LATEST REGULATORY DEVELOPMENTS IMPACTING
THE FINANCIAL SERVICES INDUSTRY

Prior to the passage of the Economic Growth, Regulatory Relief, and Consumer Protection Act (EGRRCPA), bank holding companies and nonbank financial companies supervised by the Federal Reserve with $50 billion or more of total consolidated assets were subject to enhanced prudential standards (SIFIs). The EGRRCPA raised that threshold to $100 billion or more of total consolidated assets, and the SIFI threshold will eventually increase to $250 billion in total consolidated assets.

Zions Bancorporation (Zions) has around $66.5 billion in total consolidated assets and, prior to EGRRCPA, was a SIFI. Post-EGRRCPA, Zions is no longer a SIFI, which one would think would be the end of the story and Zions could walk away a happy non-SIFI bank.

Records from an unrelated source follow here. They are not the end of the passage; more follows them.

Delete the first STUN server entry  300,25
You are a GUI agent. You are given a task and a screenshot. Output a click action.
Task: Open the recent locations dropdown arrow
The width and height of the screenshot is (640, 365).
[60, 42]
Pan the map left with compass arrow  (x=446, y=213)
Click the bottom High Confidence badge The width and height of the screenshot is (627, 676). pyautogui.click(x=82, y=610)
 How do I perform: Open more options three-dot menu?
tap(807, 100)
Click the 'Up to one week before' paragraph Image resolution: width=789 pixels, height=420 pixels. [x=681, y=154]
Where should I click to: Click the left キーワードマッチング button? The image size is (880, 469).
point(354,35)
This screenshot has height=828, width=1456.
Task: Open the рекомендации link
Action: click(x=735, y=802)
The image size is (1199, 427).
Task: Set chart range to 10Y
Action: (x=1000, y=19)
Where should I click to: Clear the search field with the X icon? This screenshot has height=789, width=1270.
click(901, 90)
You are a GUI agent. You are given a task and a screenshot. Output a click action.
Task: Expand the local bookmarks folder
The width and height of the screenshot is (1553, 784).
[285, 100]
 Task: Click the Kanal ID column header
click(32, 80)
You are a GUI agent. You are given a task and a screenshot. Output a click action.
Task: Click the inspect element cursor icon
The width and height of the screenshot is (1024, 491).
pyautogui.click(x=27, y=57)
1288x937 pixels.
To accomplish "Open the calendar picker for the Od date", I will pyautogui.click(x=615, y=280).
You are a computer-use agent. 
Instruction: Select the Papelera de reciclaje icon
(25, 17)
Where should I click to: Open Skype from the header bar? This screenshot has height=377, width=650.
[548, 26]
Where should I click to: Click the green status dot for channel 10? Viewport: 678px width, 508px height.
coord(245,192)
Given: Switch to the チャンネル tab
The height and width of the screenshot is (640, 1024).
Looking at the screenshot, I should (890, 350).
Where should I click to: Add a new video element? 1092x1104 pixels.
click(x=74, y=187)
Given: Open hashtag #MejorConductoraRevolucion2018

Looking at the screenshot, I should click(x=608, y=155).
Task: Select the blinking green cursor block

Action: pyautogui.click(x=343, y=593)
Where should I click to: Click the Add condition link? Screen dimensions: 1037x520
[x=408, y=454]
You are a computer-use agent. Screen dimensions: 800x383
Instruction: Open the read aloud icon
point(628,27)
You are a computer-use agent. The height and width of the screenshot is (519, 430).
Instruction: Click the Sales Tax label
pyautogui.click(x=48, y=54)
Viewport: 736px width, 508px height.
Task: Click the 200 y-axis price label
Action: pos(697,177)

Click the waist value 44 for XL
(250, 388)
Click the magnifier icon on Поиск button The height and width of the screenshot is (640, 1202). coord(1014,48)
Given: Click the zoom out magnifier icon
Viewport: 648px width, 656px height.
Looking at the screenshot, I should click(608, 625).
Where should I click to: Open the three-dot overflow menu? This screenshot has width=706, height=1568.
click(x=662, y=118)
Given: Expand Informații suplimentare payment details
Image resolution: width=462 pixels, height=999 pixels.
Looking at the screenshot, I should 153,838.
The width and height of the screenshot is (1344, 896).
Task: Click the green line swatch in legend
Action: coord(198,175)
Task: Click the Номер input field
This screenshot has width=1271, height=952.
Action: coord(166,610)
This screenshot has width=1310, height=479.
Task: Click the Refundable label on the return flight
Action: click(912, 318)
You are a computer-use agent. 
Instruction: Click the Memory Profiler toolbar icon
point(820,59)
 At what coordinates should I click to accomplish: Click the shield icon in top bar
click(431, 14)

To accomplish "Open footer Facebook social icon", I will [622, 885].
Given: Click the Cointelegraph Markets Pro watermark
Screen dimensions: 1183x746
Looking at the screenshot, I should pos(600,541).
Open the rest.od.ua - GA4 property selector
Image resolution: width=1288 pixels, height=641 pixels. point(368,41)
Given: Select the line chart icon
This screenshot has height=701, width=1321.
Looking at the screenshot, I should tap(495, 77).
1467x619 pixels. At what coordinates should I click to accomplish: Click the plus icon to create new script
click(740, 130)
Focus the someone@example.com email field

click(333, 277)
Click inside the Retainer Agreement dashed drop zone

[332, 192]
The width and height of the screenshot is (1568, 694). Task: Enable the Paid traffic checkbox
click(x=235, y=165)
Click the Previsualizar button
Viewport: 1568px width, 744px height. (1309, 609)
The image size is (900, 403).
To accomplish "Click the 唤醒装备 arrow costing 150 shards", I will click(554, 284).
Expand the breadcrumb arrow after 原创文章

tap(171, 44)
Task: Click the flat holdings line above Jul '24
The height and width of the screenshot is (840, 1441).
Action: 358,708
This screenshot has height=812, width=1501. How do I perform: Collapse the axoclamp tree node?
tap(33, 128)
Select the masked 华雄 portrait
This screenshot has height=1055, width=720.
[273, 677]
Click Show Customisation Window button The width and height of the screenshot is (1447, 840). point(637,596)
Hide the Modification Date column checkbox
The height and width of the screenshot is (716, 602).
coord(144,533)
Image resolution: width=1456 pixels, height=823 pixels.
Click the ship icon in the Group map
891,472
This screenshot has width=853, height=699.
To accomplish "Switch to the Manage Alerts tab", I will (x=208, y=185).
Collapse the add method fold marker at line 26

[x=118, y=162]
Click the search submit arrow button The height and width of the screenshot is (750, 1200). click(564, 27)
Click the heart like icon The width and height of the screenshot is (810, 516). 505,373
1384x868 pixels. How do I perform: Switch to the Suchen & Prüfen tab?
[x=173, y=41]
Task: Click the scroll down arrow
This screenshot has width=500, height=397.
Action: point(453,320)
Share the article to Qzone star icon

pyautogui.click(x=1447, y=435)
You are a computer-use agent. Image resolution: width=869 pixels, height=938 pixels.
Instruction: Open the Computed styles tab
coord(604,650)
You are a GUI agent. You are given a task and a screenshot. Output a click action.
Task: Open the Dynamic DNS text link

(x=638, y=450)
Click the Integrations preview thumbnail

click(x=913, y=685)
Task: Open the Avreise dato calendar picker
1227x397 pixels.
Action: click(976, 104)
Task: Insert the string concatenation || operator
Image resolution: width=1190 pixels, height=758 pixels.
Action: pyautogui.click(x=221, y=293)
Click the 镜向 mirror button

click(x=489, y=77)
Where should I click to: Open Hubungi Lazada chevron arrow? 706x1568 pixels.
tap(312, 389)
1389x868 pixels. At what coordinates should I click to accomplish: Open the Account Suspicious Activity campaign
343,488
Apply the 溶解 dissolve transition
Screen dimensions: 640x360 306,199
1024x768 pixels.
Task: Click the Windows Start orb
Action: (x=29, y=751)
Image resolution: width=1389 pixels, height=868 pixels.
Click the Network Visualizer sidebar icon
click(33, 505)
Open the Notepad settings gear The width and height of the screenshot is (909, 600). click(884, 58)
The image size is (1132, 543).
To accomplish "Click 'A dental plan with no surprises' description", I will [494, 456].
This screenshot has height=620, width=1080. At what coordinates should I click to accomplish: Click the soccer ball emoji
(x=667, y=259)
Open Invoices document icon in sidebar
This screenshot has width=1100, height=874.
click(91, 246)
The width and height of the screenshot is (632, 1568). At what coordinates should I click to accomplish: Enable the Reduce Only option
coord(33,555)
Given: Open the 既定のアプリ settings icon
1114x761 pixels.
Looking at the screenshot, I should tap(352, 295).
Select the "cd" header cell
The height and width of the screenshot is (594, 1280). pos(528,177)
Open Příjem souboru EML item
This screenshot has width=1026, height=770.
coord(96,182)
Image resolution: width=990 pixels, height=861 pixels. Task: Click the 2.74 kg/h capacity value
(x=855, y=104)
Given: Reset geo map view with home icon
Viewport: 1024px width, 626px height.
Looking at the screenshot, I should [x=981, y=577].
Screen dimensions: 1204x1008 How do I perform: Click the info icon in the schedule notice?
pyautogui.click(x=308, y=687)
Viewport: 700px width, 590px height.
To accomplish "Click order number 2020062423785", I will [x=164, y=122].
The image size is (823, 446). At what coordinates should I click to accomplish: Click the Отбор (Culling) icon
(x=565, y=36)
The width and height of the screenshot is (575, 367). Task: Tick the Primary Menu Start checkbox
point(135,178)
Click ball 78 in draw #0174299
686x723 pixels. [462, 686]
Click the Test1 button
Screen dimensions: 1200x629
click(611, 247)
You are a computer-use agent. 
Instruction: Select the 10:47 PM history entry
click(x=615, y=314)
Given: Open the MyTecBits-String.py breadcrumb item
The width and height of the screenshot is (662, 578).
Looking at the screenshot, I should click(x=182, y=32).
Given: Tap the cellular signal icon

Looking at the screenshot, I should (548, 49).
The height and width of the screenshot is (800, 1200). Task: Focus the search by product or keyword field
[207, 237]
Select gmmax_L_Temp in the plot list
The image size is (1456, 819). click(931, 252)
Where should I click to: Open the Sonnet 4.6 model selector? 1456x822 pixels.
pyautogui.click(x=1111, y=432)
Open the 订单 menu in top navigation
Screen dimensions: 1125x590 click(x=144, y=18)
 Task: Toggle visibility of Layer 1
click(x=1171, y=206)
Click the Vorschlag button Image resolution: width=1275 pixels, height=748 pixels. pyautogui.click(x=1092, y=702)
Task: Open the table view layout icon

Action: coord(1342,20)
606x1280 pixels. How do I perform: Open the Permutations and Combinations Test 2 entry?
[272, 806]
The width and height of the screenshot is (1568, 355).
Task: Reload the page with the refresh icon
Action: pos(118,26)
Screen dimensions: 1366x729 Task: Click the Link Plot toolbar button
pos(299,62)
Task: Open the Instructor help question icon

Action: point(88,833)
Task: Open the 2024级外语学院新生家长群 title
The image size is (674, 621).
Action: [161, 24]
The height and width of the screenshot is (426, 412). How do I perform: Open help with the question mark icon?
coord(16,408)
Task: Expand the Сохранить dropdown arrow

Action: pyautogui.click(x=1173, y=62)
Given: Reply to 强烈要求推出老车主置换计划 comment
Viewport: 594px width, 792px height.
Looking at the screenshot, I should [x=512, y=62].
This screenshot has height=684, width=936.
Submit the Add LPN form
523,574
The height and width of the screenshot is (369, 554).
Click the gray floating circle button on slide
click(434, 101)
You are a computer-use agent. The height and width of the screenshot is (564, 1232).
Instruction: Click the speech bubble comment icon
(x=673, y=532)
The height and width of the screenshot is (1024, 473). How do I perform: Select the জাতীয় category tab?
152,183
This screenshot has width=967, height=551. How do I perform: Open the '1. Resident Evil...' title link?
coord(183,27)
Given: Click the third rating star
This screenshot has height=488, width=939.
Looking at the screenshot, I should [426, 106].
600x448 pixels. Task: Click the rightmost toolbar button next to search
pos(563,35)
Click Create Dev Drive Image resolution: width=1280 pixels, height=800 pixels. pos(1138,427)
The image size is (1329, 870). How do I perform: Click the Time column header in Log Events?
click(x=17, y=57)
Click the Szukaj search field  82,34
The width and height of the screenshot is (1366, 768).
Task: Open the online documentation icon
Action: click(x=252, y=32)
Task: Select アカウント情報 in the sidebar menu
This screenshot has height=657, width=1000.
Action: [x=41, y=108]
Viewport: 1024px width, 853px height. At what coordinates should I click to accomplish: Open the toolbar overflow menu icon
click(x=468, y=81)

However, Zions had elected to undergo a restructuring in which it will merge the bank holding company into the national bank and the national bank will be the surviving entity, a measure that a number of banking organizations have been evaluating. This action triggers in a rather odd manner a provision in Title I of Dodd-Frank Act (Section 117, sometimes called the “Hotel California” provision) that was designed to prevent some banking organizations from escaping enhanced prudential supervision through restructurings such as this.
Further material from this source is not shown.